Jalil ya tenía en la mano la Glock del calibre 40. Introdujo el cañón de la pistola en el cuello de la botella de plástico vacía y apretó la base de ésta contra el respaldo del asiento del conductor. Disparó a través del respaldo contra la parte superior de la espina dorsal de Gamal Yabbar, de tal modo que, si no acertaba a darle exactamente en la columna vertebral, la bala atravesara el corazón desde atrás. La botella de plástico ahogó el disparo.

El cuerpo de Yabbar se inclinó hacia adelante, pero el cinturón de seguridad lo mantuvo erguido.

Una nubecilla de humo se elevó del cuello de la botella y del orificio de bala abierto en su fondo. A Jalil le gustaba el olor a cordita quemada y lo inhaló por las aletas de la nariz.

– Gracias por el agua -dijo.

Pensó en hacer un segundo disparo pero entonces vio contraerse el cuerpo de Yabbar de una forma que ningún hombre podría fingir. Esperó medio minuto, escuchando los estertores del taxista.

Mientras esperaba que Yabbar muriese, encontró el casquillo y se lo guardó en el bolsillo. Luego, introdujo la botella de plástico en el maletín.

Finalmente Gamal Yabbar cesó de estremecerse, de gorgotear y de respirar y quedó inmóvil.

Jalil miró a su alrededor para cerciorarse de que estaban solos en el parking. Luego se inclinó por encima del asiento y le sacó rápidamente del bolsillo la cartera a Yabbar, le soltó el cinturón de seguridad y de un empujón lo hizo caer bajo el salpicadero. Apagó el contacto y sacó las llaves.

Asad Jalil cogió el maletín, bajó del taxi, cerró las puertas con llave y se dirigió al coche negro, que era un Mercury Marquis.
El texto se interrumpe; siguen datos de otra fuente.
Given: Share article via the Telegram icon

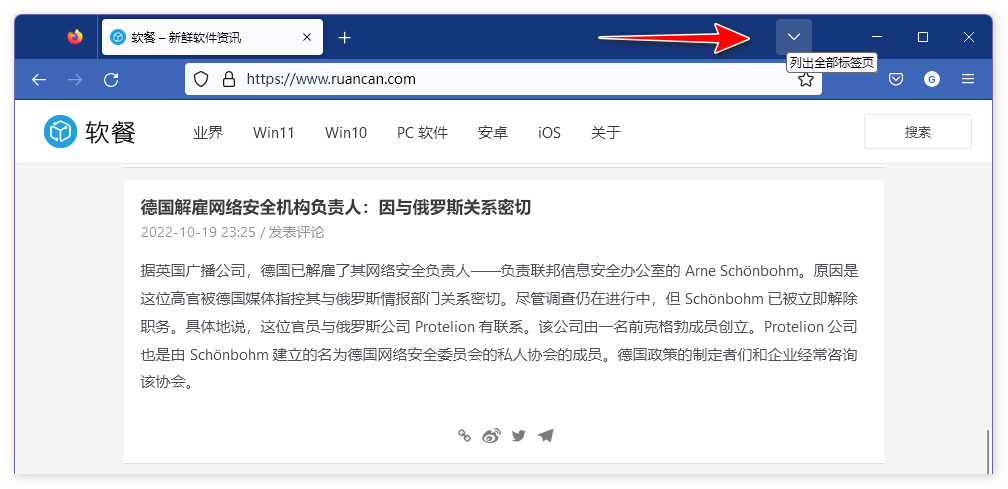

La llave encajaba, entró en el coche y puso el motor en marcha, acordándose de ponerse el cinturón de seguridad. Salió del silencioso parking a la calle y recordó un versículo de los libros sagrados hebreos: «Hay un león en las calles.» Sonrió.

CAPÍTULO 19

Un tipo del FBI llamado Hal Roberts nos recibió a Kate, a Ted y a mí en el vestíbulo del 26 de Federal Plaza.